--- Begin Records supplied ---
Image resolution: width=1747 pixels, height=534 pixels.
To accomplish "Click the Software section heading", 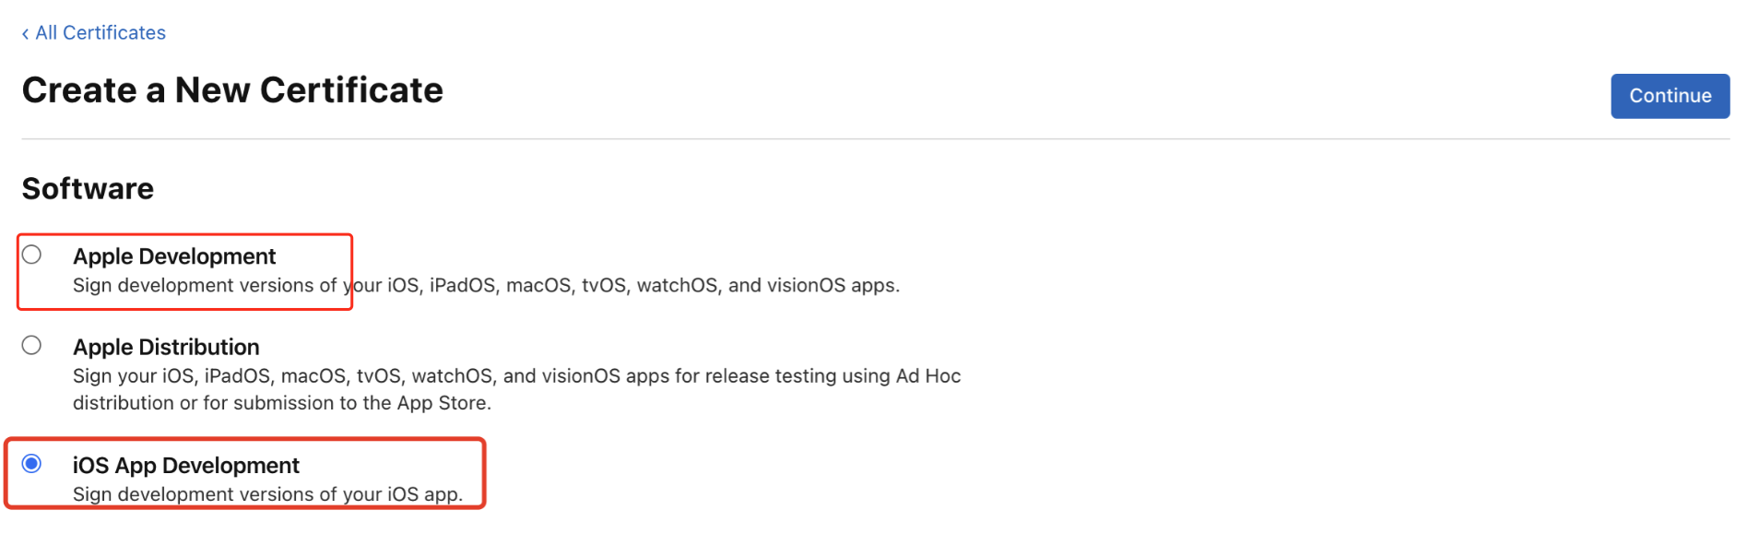I will 88,189.
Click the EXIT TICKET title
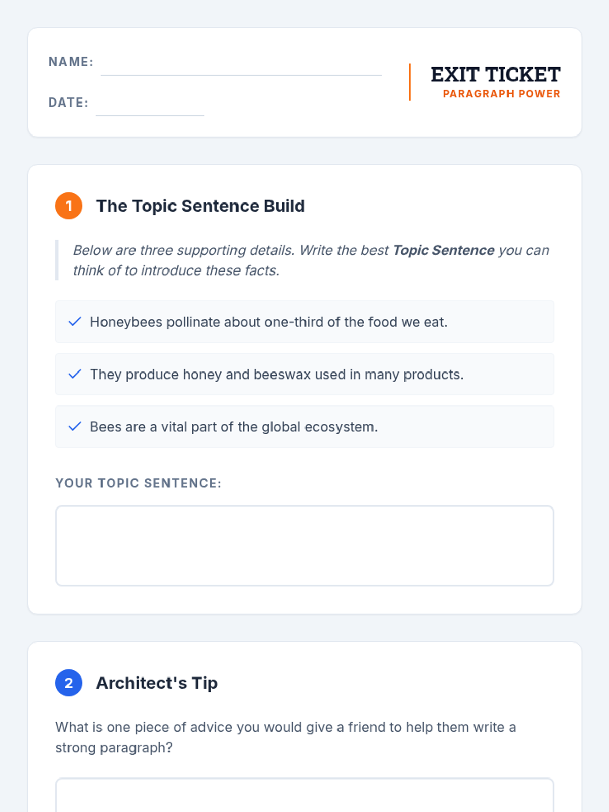Screen dimensions: 609x812 495,75
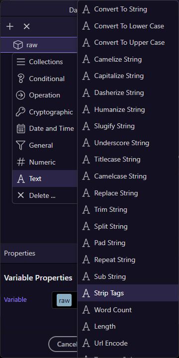Open the Collections submenu
Screen dimensions: 179x358
45,62
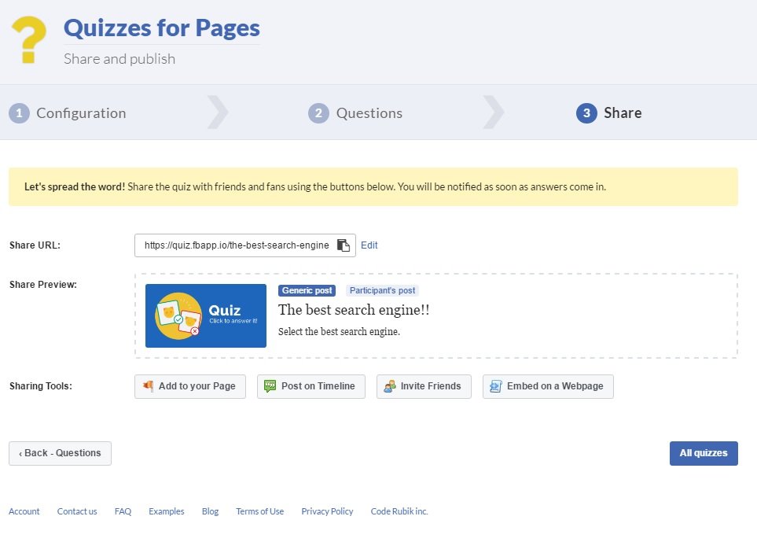757x542 pixels.
Task: Click the code icon on Embed on a Webpage
Action: click(x=496, y=386)
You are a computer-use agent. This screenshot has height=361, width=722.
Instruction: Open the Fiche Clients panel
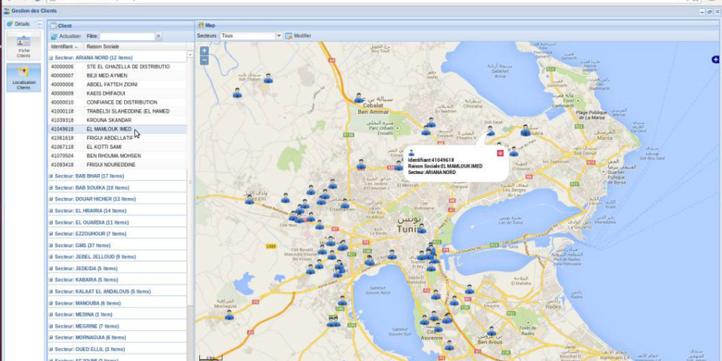pos(24,45)
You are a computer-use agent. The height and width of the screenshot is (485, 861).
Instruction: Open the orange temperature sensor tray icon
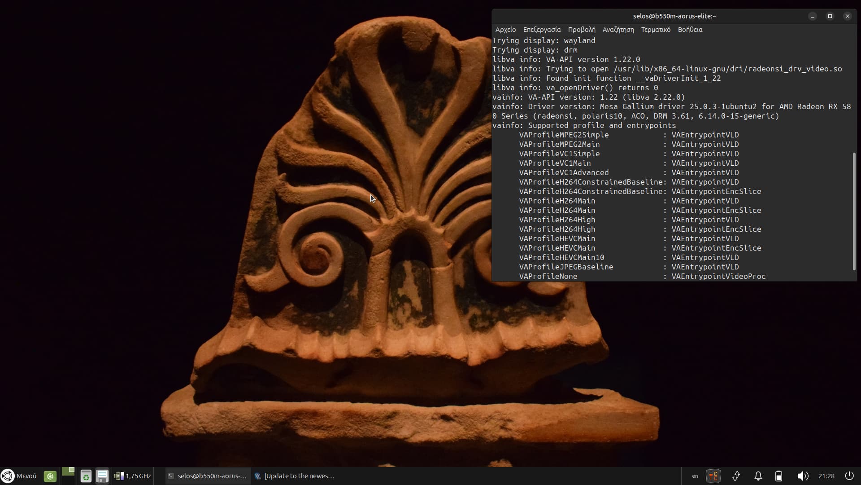point(713,476)
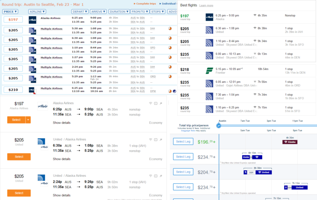This screenshot has width=317, height=200.
Task: Select the 'Complete trips' view option
Action: coord(147,4)
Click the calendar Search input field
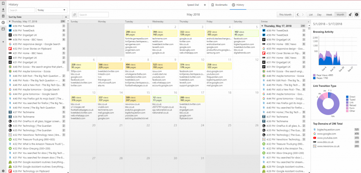This screenshot has height=173, width=361. click(93, 15)
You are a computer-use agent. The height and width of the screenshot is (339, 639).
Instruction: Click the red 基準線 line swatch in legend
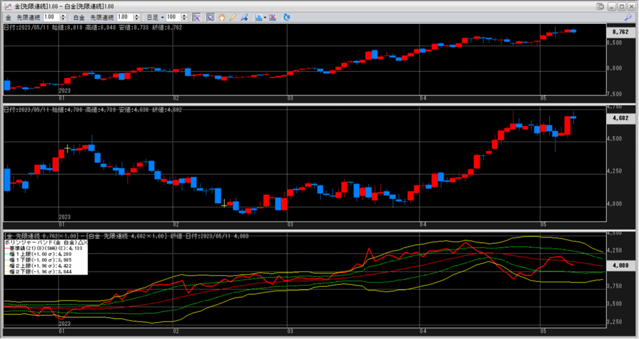click(x=6, y=247)
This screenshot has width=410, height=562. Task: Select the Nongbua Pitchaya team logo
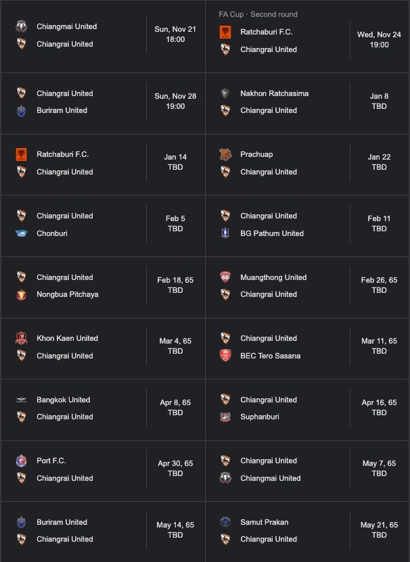coord(21,294)
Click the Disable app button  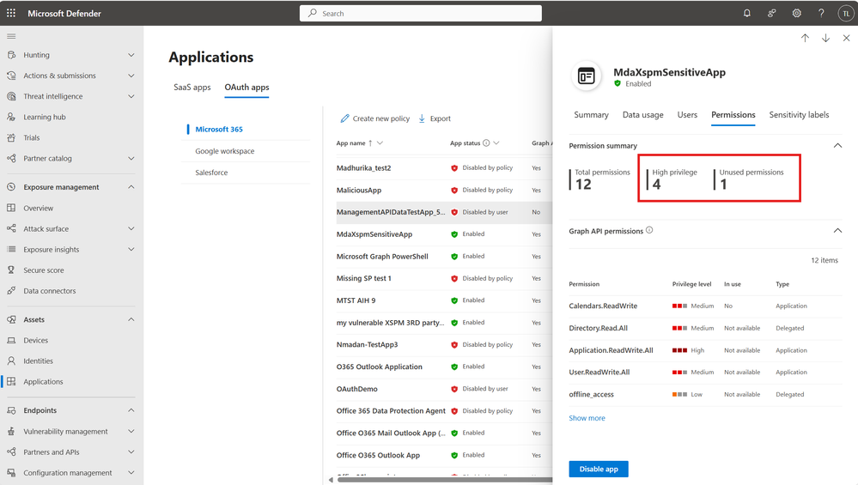(599, 470)
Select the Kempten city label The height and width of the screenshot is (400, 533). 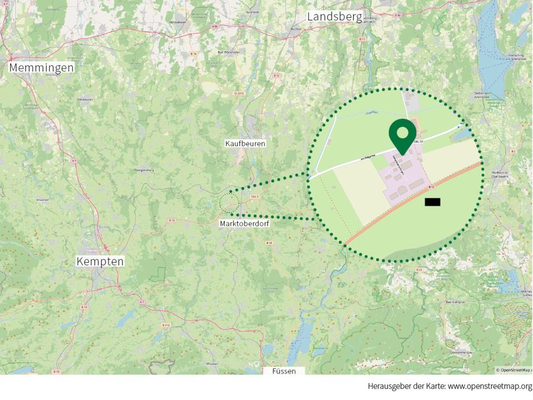pos(100,261)
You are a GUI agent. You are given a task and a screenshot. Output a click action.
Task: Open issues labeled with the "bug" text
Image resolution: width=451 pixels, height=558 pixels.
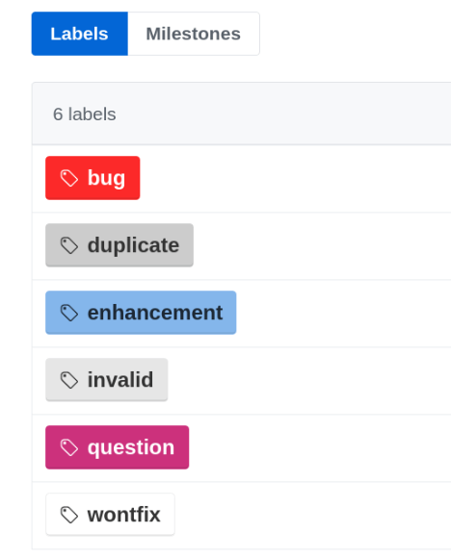click(x=106, y=178)
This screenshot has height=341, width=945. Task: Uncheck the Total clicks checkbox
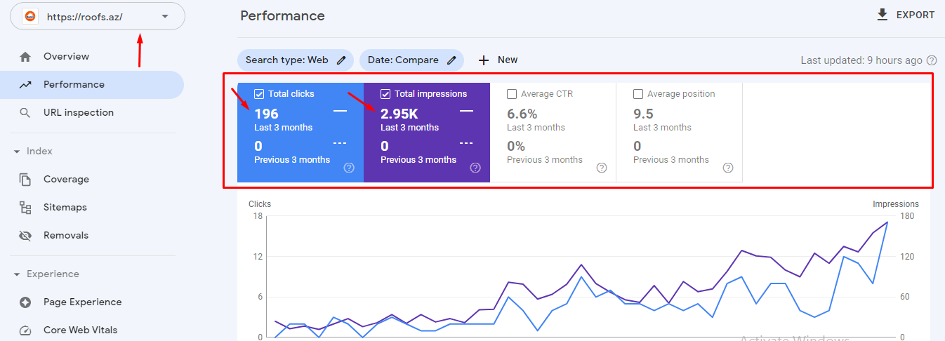point(259,94)
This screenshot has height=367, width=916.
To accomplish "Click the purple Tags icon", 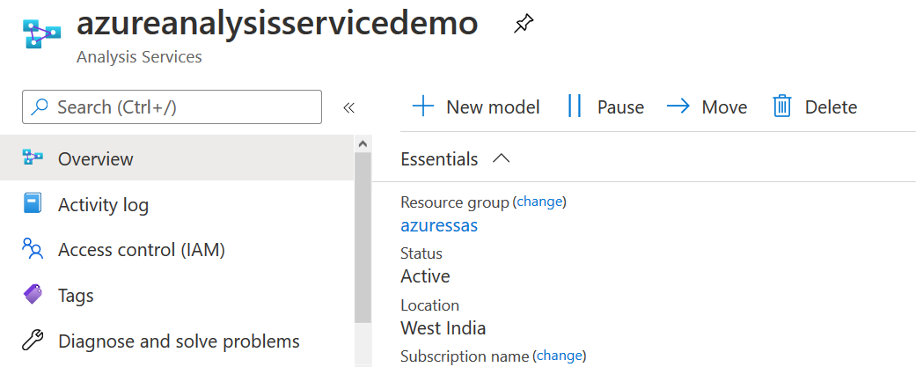I will tap(33, 295).
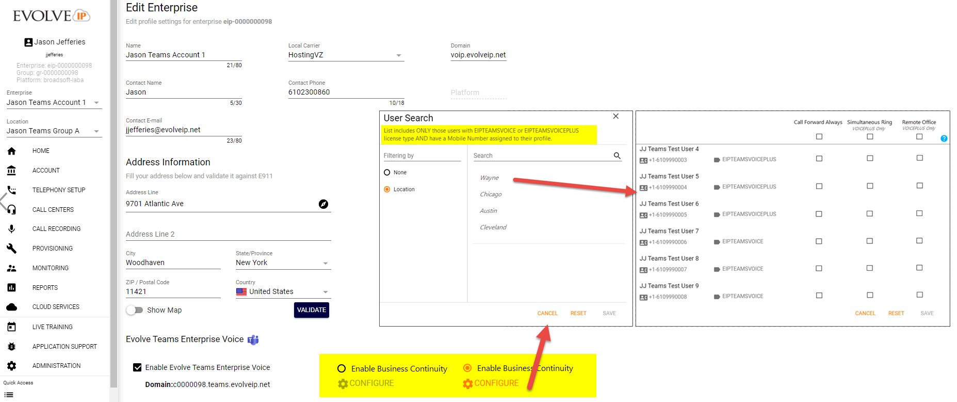Check Call Forward Always for Test User 4
Image resolution: width=957 pixels, height=402 pixels.
pyautogui.click(x=819, y=159)
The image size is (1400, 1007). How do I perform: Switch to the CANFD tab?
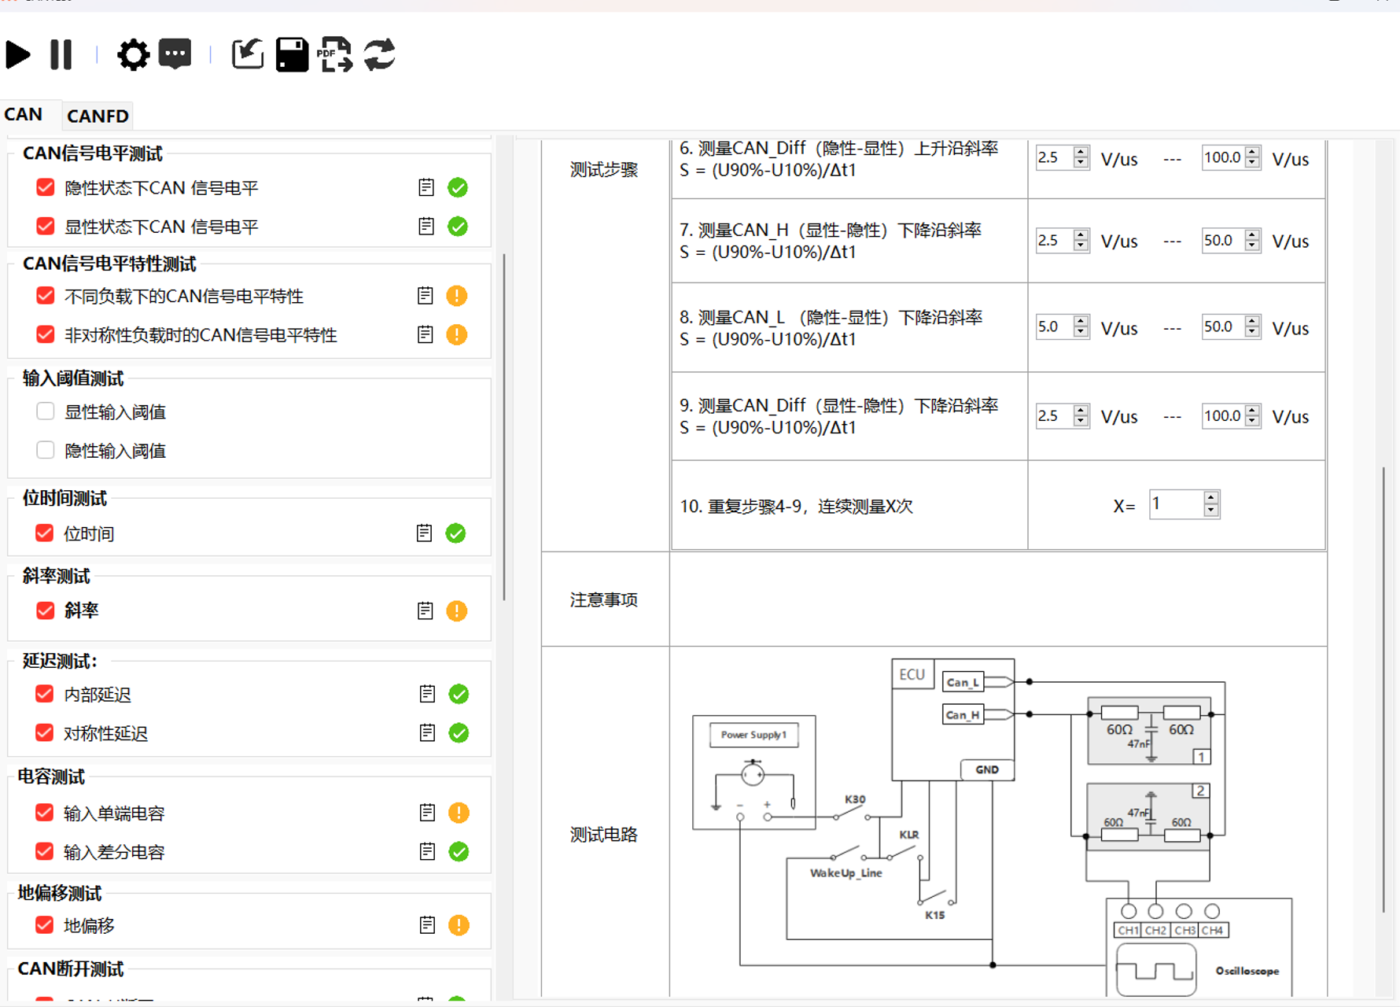point(98,116)
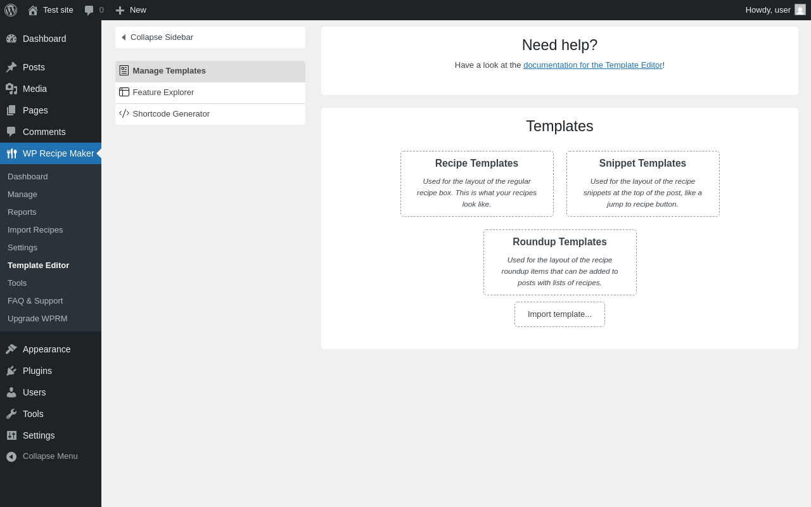This screenshot has width=811, height=507.
Task: Click the WordPress logo icon
Action: (x=11, y=10)
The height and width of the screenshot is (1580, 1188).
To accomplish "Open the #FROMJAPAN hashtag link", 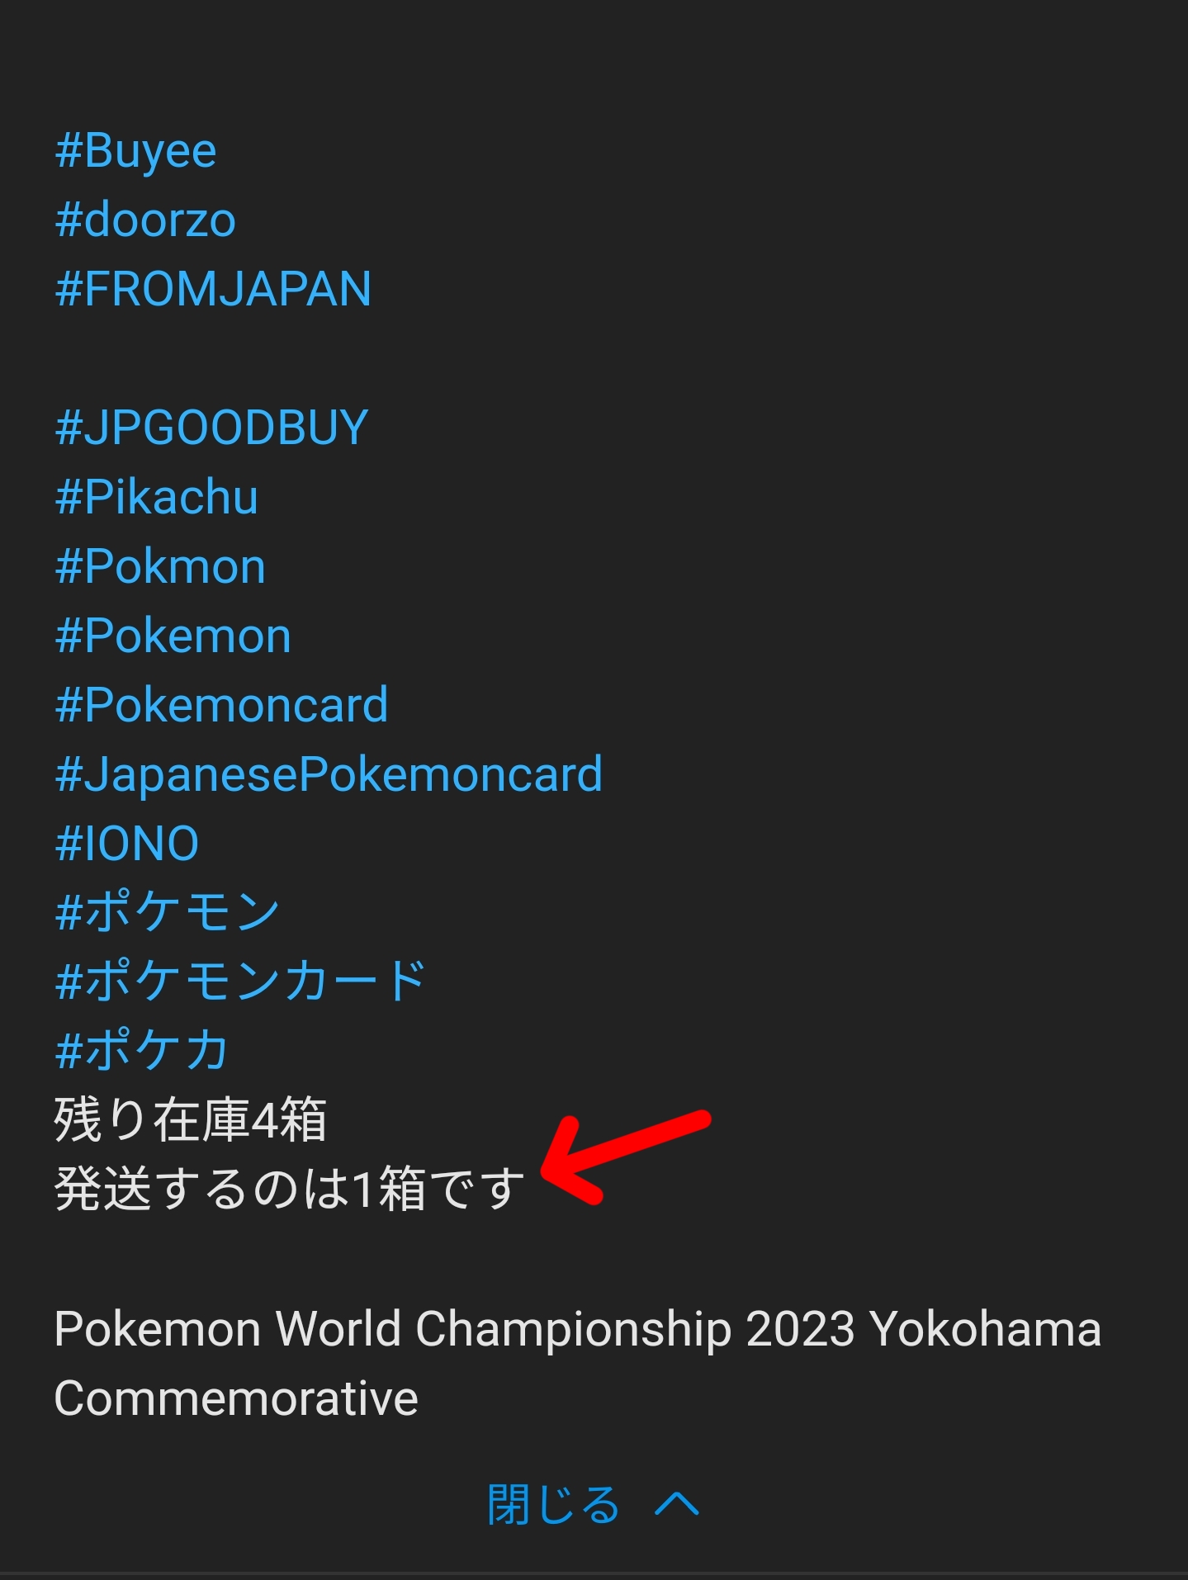I will click(x=213, y=290).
--- End Records supplied ---
To do:
Count the lines of the records above that contain the word "Instruction", and reply with only that number.

In response:
3